- **Task to complete**:
Write out, with no changes, every line starting at the one that contains "Open the U.S. Central Command name" and ending at the last line of the data below. Leave pictures out.

(Pixel coordinate grounding data)
:::

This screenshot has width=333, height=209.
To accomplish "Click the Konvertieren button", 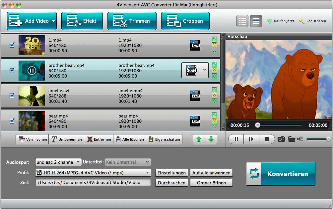I will tap(281, 174).
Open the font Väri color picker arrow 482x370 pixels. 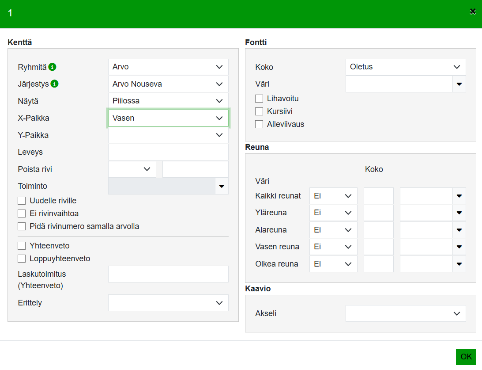coord(459,84)
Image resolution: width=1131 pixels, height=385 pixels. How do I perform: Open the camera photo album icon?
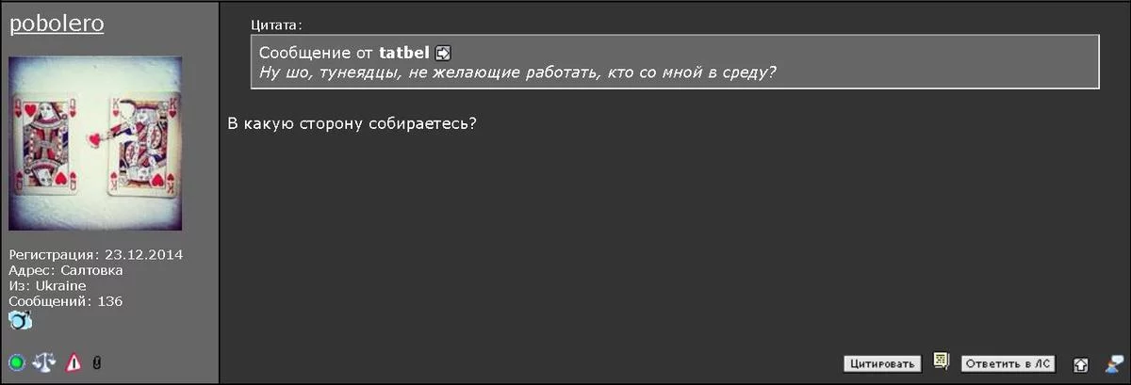21,320
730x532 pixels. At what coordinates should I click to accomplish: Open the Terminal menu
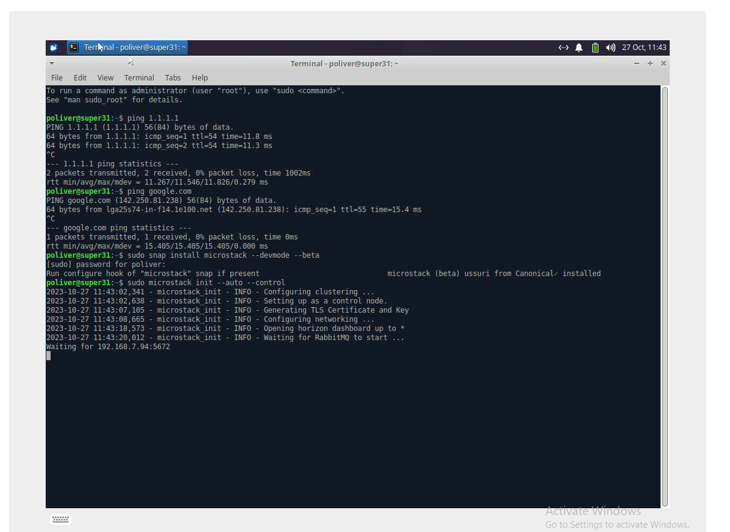pos(139,78)
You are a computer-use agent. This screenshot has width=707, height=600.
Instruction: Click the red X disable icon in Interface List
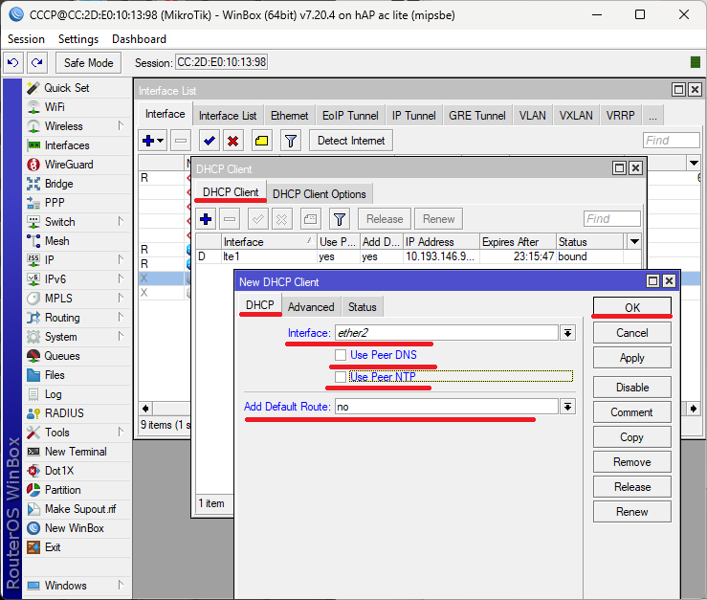(x=232, y=141)
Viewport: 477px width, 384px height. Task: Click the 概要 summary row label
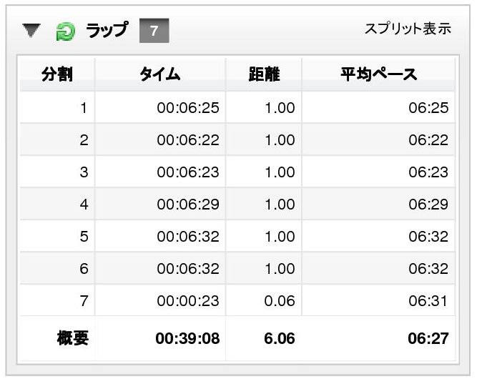(x=73, y=338)
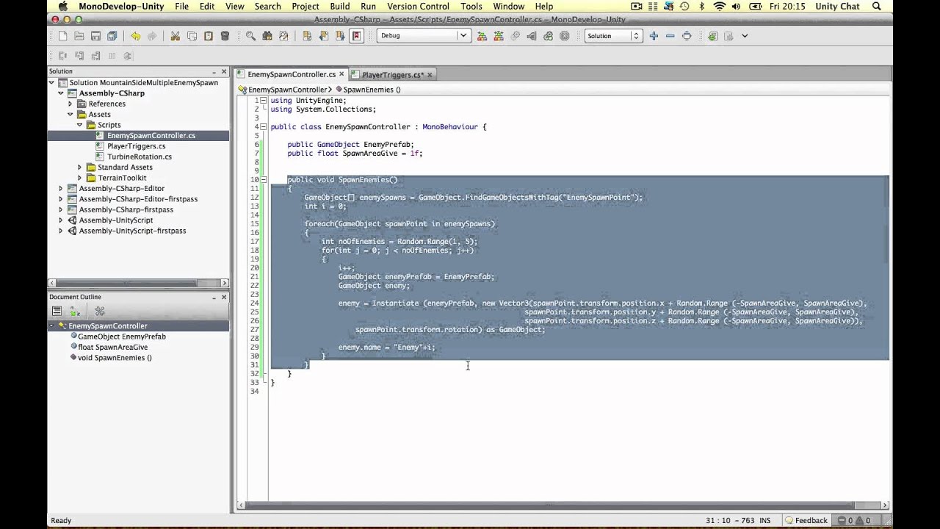Image resolution: width=940 pixels, height=529 pixels.
Task: Toggle fold of using directives at line 1
Action: [263, 101]
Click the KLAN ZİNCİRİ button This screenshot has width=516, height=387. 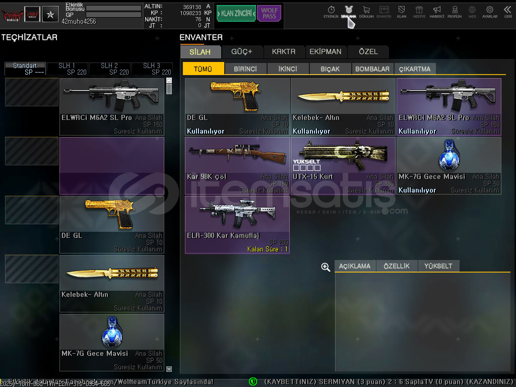point(236,14)
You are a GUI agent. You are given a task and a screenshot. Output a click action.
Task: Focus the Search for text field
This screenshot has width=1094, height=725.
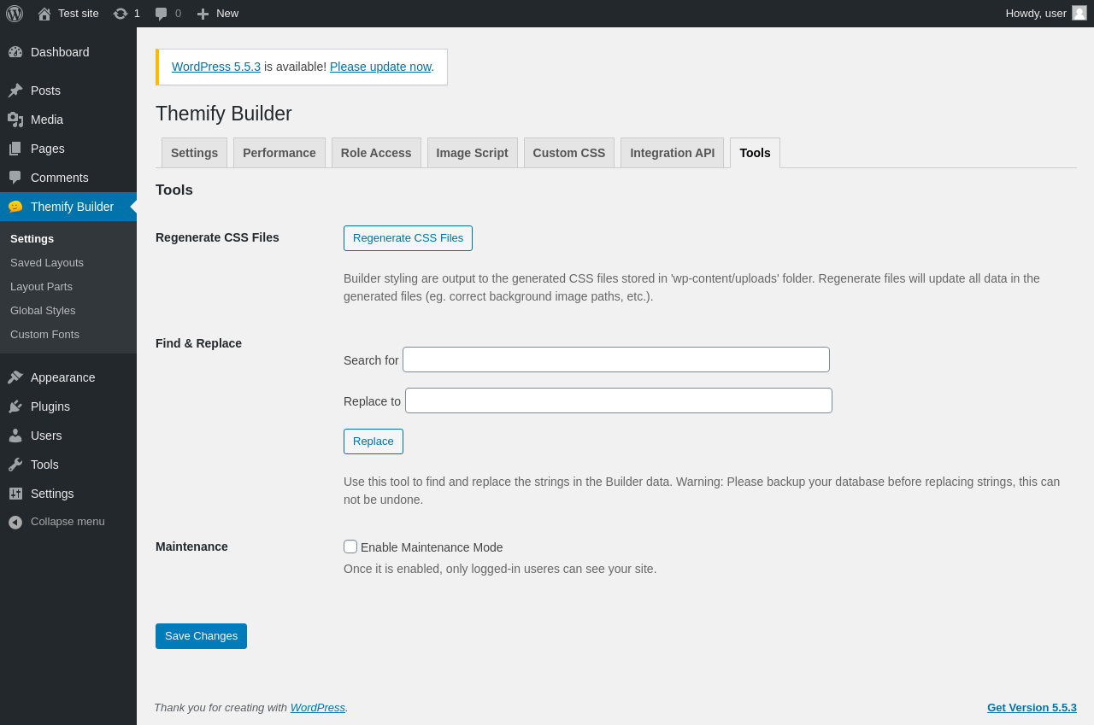[615, 360]
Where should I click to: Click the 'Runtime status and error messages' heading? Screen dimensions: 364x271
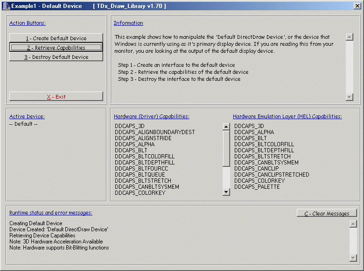[x=50, y=213]
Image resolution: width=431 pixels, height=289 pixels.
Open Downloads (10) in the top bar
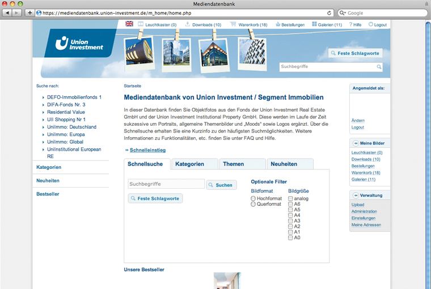pyautogui.click(x=203, y=25)
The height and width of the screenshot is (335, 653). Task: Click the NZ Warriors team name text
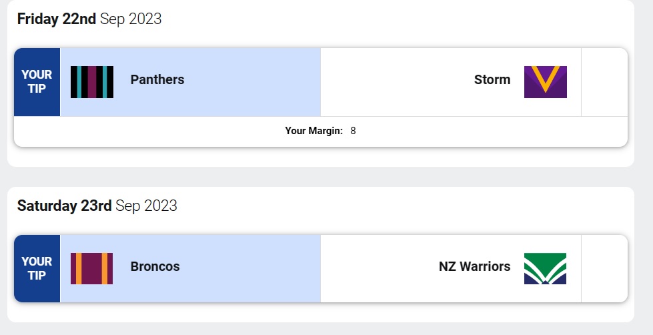pyautogui.click(x=474, y=267)
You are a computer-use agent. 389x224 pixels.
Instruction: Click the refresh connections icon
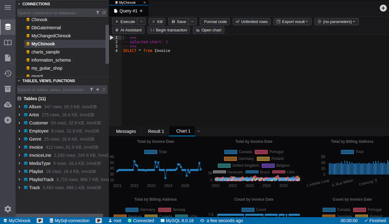coord(104,13)
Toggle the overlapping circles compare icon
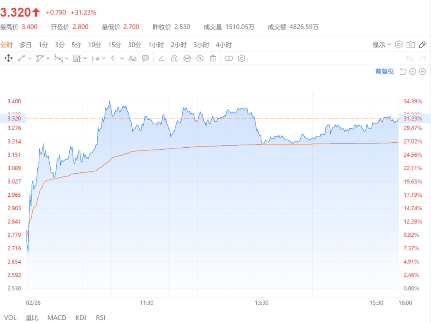 [229, 59]
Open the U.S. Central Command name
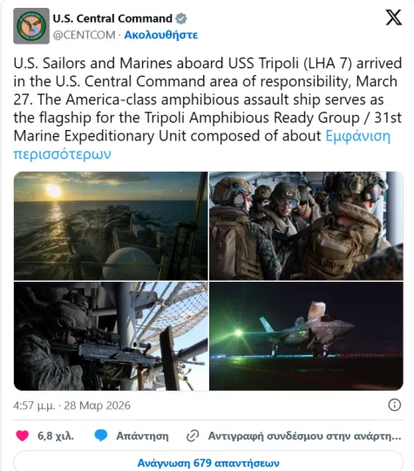 [112, 18]
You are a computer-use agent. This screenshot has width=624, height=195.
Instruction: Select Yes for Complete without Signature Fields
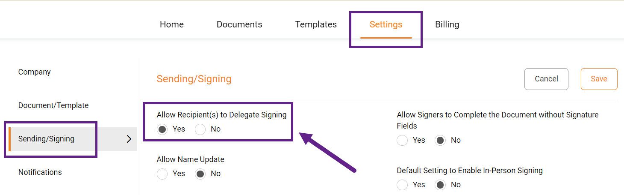click(402, 141)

:::

- **The answer**:
Open the U.S. Central Command name
 [112, 18]
You are a computer-use agent. This screenshot has width=624, height=195.
Instruction: Select Yes for Complete without Signature Fields
click(402, 141)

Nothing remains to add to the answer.